Segment Open

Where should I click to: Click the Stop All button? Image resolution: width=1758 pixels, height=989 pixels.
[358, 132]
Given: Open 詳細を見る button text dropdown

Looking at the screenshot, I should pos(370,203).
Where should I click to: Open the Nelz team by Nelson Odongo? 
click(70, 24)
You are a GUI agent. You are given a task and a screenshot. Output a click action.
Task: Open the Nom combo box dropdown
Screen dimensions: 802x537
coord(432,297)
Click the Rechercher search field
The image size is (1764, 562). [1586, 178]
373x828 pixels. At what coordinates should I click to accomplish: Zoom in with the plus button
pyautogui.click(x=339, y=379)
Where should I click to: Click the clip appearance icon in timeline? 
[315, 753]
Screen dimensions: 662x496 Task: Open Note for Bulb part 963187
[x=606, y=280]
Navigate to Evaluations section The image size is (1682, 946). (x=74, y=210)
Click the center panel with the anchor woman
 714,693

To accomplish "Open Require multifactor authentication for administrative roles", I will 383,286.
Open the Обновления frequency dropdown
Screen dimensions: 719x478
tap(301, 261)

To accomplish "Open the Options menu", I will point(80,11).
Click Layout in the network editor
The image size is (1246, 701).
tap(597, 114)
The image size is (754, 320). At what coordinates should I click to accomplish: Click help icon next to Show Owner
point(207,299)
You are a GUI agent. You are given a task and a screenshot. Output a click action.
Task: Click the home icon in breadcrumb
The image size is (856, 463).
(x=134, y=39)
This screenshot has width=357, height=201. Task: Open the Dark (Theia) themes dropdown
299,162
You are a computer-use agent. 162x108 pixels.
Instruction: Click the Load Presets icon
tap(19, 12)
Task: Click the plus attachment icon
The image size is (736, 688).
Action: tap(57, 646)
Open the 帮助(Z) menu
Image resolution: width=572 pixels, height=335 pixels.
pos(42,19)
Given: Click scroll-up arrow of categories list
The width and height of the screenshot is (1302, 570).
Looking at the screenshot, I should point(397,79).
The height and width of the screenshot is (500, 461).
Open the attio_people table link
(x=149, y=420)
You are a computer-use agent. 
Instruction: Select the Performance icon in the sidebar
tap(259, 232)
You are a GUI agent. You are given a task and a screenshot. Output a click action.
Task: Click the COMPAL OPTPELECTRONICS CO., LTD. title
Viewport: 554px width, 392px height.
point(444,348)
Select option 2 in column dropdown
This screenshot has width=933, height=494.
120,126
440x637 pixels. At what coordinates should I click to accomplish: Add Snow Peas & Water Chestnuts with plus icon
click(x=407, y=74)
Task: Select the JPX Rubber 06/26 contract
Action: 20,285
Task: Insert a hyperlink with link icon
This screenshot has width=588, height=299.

Segment Closed

Work to complete: From the line with "Select option 2 in column dropdown" to the final line of the data above, please reproduce every line exactly and add nothing.

Response area:
Select option 2 in column dropdown
This screenshot has width=933, height=494.
120,126
440x637 pixels. At what coordinates should I click to accomplish: Add Snow Peas & Water Chestnuts with plus icon
click(x=407, y=74)
Task: Select the JPX Rubber 06/26 contract
Action: 20,285
Task: Insert a hyperlink with link icon
This screenshot has width=588, height=299.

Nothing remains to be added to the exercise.